Privacy oriented search engine DuckDuckGo has been growing exponentially since it became one of the default search options on iOS 8 and a pre-installed search enginein Mozilla Firefox. DuckDuckGo's traffic page shows how many search queries the search engine receives every day, with a graph marking key events in the company's nearly seven-year history.
According to the graph, Edward Snowden's leak of NSA (National Security Agency) files that revealed the agency's mass surveillance programme marked the beginning of the exponential growth of DuckDuckGo. On Tuesday, DuckDuckGo CEO Gabriel Weinberg told CNBC that the search engine has has grown 600 percent over the past two years - since the surveillance revelations.

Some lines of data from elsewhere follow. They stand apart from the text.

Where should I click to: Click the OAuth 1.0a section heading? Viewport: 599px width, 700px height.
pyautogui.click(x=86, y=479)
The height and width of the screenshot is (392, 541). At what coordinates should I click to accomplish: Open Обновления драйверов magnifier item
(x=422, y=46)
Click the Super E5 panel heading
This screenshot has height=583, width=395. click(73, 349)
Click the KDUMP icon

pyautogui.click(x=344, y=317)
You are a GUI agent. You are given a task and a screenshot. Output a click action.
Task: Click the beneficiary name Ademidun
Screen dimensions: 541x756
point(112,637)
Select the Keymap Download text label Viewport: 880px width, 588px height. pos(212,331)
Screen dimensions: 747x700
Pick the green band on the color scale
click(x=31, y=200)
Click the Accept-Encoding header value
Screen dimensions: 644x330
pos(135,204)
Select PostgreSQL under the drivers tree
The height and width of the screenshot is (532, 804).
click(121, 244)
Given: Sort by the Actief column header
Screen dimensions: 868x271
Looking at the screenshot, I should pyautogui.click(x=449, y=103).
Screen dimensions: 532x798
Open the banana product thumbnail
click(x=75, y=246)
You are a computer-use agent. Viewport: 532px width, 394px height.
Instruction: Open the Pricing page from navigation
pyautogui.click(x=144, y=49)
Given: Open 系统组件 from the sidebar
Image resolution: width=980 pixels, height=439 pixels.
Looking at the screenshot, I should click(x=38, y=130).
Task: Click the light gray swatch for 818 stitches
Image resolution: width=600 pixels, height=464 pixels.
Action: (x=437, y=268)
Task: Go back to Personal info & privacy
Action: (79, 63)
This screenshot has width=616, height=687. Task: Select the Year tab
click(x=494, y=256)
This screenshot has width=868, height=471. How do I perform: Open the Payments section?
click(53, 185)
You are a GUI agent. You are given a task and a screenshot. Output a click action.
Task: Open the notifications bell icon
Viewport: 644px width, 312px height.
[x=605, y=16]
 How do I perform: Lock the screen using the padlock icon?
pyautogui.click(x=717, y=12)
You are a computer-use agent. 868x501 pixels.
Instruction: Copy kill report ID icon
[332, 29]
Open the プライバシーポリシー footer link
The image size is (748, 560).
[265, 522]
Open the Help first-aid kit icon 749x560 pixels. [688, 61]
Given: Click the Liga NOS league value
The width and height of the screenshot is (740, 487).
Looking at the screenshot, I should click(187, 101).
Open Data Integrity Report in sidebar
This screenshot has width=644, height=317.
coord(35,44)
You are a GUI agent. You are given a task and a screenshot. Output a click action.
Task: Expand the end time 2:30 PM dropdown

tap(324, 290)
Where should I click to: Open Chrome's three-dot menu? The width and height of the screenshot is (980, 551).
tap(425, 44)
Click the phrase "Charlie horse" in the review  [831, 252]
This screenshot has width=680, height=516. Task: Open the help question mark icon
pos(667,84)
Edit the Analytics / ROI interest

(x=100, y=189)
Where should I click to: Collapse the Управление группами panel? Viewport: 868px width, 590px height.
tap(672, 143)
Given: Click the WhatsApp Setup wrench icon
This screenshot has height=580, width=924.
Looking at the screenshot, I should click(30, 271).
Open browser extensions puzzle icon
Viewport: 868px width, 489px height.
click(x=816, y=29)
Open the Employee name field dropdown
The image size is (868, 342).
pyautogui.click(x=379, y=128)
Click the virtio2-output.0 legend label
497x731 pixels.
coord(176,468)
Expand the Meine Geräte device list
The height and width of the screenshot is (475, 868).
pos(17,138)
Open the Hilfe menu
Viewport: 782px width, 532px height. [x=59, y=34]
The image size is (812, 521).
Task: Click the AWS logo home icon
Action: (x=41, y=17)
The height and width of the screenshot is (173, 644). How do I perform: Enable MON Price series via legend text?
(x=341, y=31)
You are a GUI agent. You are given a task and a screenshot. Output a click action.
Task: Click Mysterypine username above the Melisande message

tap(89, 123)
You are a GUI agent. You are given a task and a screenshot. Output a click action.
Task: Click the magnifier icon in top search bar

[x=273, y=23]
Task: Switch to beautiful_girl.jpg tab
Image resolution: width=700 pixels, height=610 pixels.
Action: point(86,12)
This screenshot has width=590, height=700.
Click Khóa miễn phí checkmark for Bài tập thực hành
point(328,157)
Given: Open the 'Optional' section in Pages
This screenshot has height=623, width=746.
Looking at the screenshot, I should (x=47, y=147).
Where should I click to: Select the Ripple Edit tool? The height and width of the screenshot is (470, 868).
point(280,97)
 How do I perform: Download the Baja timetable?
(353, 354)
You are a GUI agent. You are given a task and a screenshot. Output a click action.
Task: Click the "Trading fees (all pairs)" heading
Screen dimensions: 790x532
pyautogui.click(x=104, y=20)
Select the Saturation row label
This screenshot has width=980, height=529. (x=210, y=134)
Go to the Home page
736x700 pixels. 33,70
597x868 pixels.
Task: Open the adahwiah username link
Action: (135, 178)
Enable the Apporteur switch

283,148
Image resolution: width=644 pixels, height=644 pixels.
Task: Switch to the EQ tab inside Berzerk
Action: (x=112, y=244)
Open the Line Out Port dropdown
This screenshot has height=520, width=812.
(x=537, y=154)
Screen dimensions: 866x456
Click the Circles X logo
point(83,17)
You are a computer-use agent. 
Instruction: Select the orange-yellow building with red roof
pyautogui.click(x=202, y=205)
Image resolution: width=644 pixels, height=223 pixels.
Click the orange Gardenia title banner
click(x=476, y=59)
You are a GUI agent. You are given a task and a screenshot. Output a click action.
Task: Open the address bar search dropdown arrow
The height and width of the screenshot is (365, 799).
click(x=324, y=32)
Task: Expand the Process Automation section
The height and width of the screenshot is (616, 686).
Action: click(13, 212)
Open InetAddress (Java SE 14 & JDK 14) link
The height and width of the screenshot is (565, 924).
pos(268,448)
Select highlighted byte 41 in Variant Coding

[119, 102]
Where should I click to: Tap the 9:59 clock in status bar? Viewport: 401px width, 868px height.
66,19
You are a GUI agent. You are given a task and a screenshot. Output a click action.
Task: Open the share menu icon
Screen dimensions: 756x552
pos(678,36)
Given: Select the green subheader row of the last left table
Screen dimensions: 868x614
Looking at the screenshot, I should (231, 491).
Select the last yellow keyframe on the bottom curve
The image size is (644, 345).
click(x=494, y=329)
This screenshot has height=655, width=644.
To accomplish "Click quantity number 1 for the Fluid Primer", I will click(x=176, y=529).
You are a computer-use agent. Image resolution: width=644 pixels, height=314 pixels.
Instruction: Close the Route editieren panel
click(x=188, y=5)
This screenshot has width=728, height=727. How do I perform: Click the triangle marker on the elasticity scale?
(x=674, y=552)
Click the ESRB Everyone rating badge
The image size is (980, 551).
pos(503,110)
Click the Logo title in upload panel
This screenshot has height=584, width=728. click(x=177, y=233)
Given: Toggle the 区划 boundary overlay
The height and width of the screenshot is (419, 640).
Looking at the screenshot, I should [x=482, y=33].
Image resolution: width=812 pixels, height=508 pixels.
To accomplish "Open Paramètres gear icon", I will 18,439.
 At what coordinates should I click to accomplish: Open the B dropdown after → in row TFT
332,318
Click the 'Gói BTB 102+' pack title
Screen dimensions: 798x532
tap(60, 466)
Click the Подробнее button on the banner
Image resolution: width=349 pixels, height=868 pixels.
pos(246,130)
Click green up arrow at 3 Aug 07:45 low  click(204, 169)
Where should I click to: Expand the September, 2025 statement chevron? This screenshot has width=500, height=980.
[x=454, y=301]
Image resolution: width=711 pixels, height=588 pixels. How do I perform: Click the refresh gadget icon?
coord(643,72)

DuckDuckGo is a search engine that doesn't collect user data, unlike Google which tracks your searches to deliver personalised results and ads. "It's really a myth that you need to track people TO MAKE MONEY in search," Weinberg said in the interview, adding, "We make money just with keyword advertising. You type in 'car' and you see a car ad."
Weinberg said Google collects user data on many other sites because it runs huge a advertising network and needs data for other services such as Gmail. He said that's why some ads follow users around the Internet. "If you just focus on Web search, you don't really need to track people. Consumers don't really understand that their data is being leaked for reasons they don't even realise," he said.
Privacy is also a big selling point for Apple, which has pointed out that free services treat people as products, not users. Apple's WWDC 2015 keynote was full of references to how it cares about user privacy. Features such as the Touch ID fingerprint scannerand Proactive Assistant store user data on their specific iOS device.
DuckDuckGo is growing steadily but it is still far from challenging search giant Google. The company hopes that more people will use its search engine as they realise that Google tracks their data and seek privacy-focused alternatives.